Note: PREREQUISITES AND THE FEDERATION WIZARD These steps can be
performed automatically by using the Federation Wizard, but will still require job
configuration. If you use the wizard, skip steps 1 and 2.
For indexing content you will need:
- A working Authentication Connection for your source system
- An Integration Connection for your source system
- A Content Service Connection for your source system
- A working Authentication Connection for Elasticsearch
- An Integration Connection for Elasticsearch
- Create a job using your two connections
- In the Details tab Set the source repository’s content service connection directly below the job name.
- In the Details tab make sure the start and end times are set to a wide enough range to capture all the data you wish to index
- In the Tasks tab, select the Tika Extractor Task.

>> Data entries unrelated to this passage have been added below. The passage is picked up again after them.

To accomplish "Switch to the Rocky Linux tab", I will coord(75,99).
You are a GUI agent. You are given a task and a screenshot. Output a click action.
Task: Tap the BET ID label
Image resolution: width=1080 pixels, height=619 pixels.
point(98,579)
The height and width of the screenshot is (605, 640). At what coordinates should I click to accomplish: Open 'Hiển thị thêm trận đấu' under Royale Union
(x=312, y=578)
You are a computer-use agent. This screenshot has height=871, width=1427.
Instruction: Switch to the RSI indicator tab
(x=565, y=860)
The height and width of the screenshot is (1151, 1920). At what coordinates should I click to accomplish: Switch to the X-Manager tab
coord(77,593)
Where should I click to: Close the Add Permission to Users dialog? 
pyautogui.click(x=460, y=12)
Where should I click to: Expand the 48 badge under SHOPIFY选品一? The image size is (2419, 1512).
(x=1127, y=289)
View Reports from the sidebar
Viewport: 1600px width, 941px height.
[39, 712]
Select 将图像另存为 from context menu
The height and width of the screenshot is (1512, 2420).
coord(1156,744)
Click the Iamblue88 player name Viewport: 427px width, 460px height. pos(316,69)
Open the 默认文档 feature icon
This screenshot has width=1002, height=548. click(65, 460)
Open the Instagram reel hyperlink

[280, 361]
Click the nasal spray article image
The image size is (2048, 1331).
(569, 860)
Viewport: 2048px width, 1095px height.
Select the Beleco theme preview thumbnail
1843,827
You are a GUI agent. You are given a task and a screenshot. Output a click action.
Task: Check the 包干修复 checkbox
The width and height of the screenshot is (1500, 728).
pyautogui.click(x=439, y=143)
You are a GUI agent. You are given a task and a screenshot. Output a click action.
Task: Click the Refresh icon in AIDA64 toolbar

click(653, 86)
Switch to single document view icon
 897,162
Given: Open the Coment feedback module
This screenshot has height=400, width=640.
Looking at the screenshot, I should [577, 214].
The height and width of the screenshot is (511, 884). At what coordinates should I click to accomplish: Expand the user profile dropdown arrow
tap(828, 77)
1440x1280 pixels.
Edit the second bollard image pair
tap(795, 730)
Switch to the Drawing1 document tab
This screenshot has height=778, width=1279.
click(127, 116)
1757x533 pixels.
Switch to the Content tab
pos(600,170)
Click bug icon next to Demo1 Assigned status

- This task will extract the content from a file and set it as a field on the document for indexing
- In the Mappings tab, select “Basic Elasticsearch Mapping” from the Additional Mappings drop-down If this is not present, simply add the field you set on the task in step 2 as a field mapping. The default is content so the mapping would be content ----Field Mapping----> content (optional) Add any additional mappings. The target fields will be created and mapped dynamically as part of the migration
- In the Output Specification, select your id attribute (or leave it as the default) and pick what collection to index to.
- (optional) If you wish to enable highlighting and your extracted content is not in the “content” field, place the name of your content field from your Tika task in Term Vector field.
- (optional) If you wish to use the More Like This (MLT) to search on custom fields, add them to the Term Vector field.